Analysts at the U.S. Government Accountability Office say modernizing the traditional Medicare fee-for-service program benefits design could help cut many enrollees’ costs, discourage unnecessary use of care, and reduce demand for Medicare supplement (Medigap) insurance.
About 81% of Medicare fee-for-service enrollees now use some kind of public or private arrangement to cap their maximum out-of-pocket spending, and to cope with ordinary deductible, co-payment and coinsurance bills, according to GAO analysts.
About 31% of Medicare fee-for-service enrollees use Medigap coverage from private insurers, with an average annual premium of $2,400 per enrollee.
If the Medicare fee-for-service program offered enrollees the kind of annual out-of-pocket spending cap that Affordable Care Act-compliant private major medical plans now provide, “the addition of an annual cap would reduce the need of some beneficiaries to purchase supplemental insurance,” James Cosgrove, a GAO director, writes in a new GAO report.

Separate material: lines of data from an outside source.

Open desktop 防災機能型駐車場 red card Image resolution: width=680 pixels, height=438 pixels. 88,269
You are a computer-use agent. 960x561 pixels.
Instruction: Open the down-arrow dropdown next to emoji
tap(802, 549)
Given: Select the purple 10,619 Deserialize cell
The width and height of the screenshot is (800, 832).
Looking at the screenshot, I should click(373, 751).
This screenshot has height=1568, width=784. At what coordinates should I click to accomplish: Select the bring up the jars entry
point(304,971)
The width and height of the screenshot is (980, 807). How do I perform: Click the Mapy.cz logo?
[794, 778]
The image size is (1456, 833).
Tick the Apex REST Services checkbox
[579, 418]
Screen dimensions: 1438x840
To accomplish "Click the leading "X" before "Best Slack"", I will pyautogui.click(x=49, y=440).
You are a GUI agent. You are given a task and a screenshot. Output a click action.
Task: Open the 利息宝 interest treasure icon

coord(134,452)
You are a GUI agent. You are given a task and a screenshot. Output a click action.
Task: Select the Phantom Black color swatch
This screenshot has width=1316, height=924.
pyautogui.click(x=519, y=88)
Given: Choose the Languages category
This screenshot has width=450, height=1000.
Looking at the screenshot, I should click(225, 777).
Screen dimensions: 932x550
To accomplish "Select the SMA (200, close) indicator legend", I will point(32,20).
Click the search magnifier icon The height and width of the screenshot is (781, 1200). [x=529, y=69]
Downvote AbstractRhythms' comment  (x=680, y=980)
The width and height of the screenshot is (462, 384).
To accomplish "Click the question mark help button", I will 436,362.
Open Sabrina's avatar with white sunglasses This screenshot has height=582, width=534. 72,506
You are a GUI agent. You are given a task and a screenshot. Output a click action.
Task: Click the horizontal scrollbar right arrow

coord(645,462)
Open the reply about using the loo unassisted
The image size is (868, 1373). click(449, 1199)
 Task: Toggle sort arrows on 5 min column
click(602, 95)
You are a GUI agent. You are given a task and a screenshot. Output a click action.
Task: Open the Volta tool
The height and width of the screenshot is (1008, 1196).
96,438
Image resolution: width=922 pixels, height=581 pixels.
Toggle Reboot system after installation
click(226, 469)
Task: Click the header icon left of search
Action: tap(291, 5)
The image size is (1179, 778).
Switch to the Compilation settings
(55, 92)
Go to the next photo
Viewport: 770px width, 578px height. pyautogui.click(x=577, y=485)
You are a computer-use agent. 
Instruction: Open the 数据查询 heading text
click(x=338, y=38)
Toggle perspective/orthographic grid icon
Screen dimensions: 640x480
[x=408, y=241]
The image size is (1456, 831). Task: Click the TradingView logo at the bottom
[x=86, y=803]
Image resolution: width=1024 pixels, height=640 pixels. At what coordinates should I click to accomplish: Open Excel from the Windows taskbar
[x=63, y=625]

“While beneficiaries who drop their supplemental insurance would then need to pay all their Medicare cost-sharing responsibilities, those might be less than their annual premium for supplemental insurance,” Cosgrove writes.
A copy of the report is available here.
Sen. Orrin Hatch, R-Utah, and three other Republican congressional leaders asked the GAO to look into proposals for making Medicare fee-for-service benefits more like commercial health plan benefits, and more like the benefits typical Medicare Advantage plans already offer.
Congress enacted the first Medicare law in 1965, when private health insurance was much different than it is today.
Enrollees get Medicare coverage from two separate programs: the Medicare Part A hospitalization program, which has a deductible of $1,316 per inpatient deductible, and the Part B outpatient physician services program, which has a $183 annual deductible.
Neither program includes a built-in cap on a patient’s out-of-pocket spending.
The GAO found one Medicare fee-for-service enrollee who ran up $3.8 million in out-of-pocket bills over an eight-year period running from 2007 through 2014.
In theory, the deductibles could curb unnecessary spending, but, in practice, many enrollees have supplemental insurance that eliminates most or all of the enrollees’ “skin in the game,” and that lack of skin in the game leads some supplemental insurance users to get too much care, Cosgrove writes.